*COMPLÉTEZ CE QUI SUIT*:
1/ Dans le texte sur les pulsions et la morale, à quoi les carcans de fausse paix sont-ils comparés ?
2/ Poursuivez le texte sur les pulsions et la morale à partir de sa dernière phrase.

*PAGE*:
-- -- --

Les pulsions (créatives, sexuelles…), les motivations, ne peuvent probablement pas être réprimées indéfiniment.
La violence (et la colère) étant elles aussi prohibées par certaines morales, une personne qui à la fois s’interdirait d’être librement créative, et d’exprimer la colère générée par la frustration conséquente à cet interdit, serait dans un carcan moral à fort risque explosif.
Les carcans (de fausse paix) sont comme un élastique tendu −qui peut lâcher.
La guerre exutoire
En temps prétendument de paix (en temps de paix apparente mais sans conscience profondément fraternelle), il demeure des compétitions, une guerre économique et divers conflits larvés.
Dans ce contexte devenu banal, certaines personnes (notamment celles qui ne se sont pas encombrées d’un fardeau moral austère) semblent jouir davantage. Cela peut susciter une forme de jalousie de leur apparente liberté.
Quelles morales frustrent ?

-- -- --

*EXTRAIT SOURCE*:
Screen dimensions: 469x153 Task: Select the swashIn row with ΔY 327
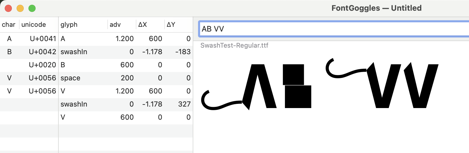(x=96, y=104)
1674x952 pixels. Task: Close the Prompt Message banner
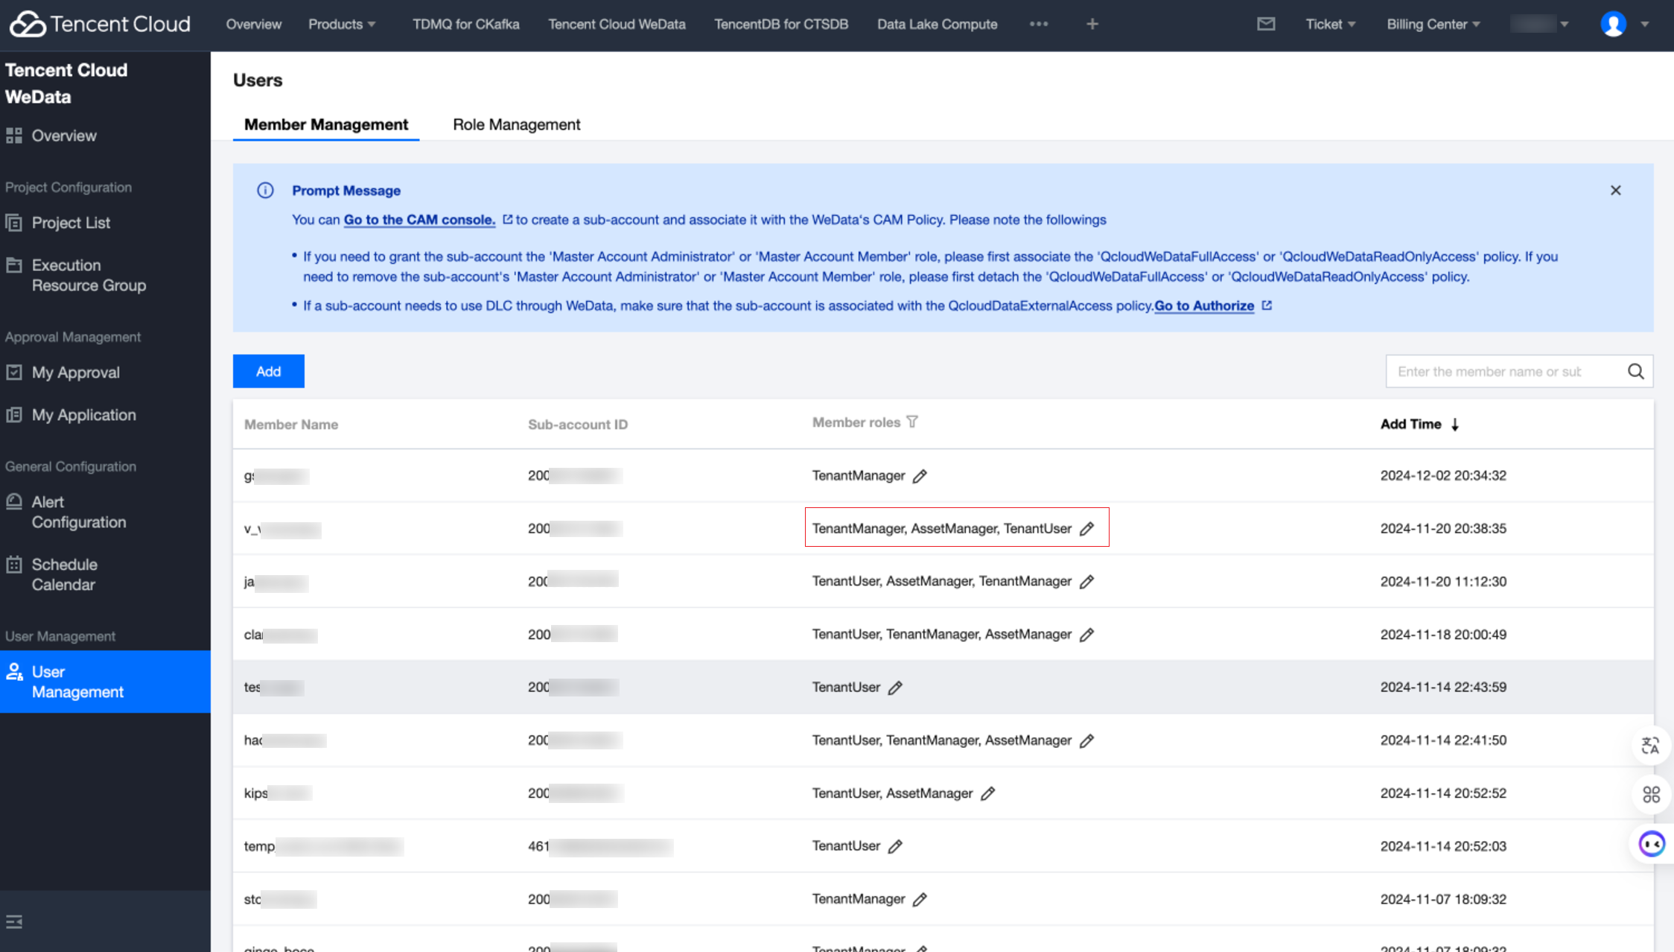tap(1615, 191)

-- -- --

*TÂCHES RÉSOLUES*:
1/ À un élastique tendu qui peut lâcher.

2/
Notamment celles qui désinforment au sujet :
° de la sexualité (prétendant qu’elle serait sale et honteuse),
° de la possibilité d’entendre l’intuition (prétendant que sans hiérarchie religieuse, on se damnerait si on écoutait nous-mêmes les messages de notre âme),
…
Cela ne veut pas dire que la sexualité doit être vécue n’importe comment, ni que l’on doit se prêter à n’importe quel channeling… cela veut juste dire que nous pouvons apprendre à vivre autrement que dans l’obscurantisme.
Je travaille en milieu scolaire, et constate que l’obscurantisme n’a pas disparu, même en France, même en 2025.
Même si consciemment quelqu’un s’inflige volontairement une morale qui le frustre, il peut inconsciemment souhaiter la fin de cette morale afin de jouir à nouveau de la vie.
Je fais l’hypothèse que la frustration peut amener des gens à souhaiter, inconsciemment,
qu’une guerre advienne.
Pourquoi cela ?
Parce que la guerre constitue un espace‑temps immoral qui affecte tout le monde, y compris les gens affublés d’une morale :
tout le monde se retrouve à la même enseigne, aux prises avec la vie, avec des choix urgent et même des injonctions impossibles, mais avec un contexte, un prétexte plutôt : la survie.
Si la survie est légitime, il est plus facile de s’autoriser à lâcher une morale routinière pesante.
Cela ne veut pas dire que toutes les morales sont désagréables à vivre au quotidien.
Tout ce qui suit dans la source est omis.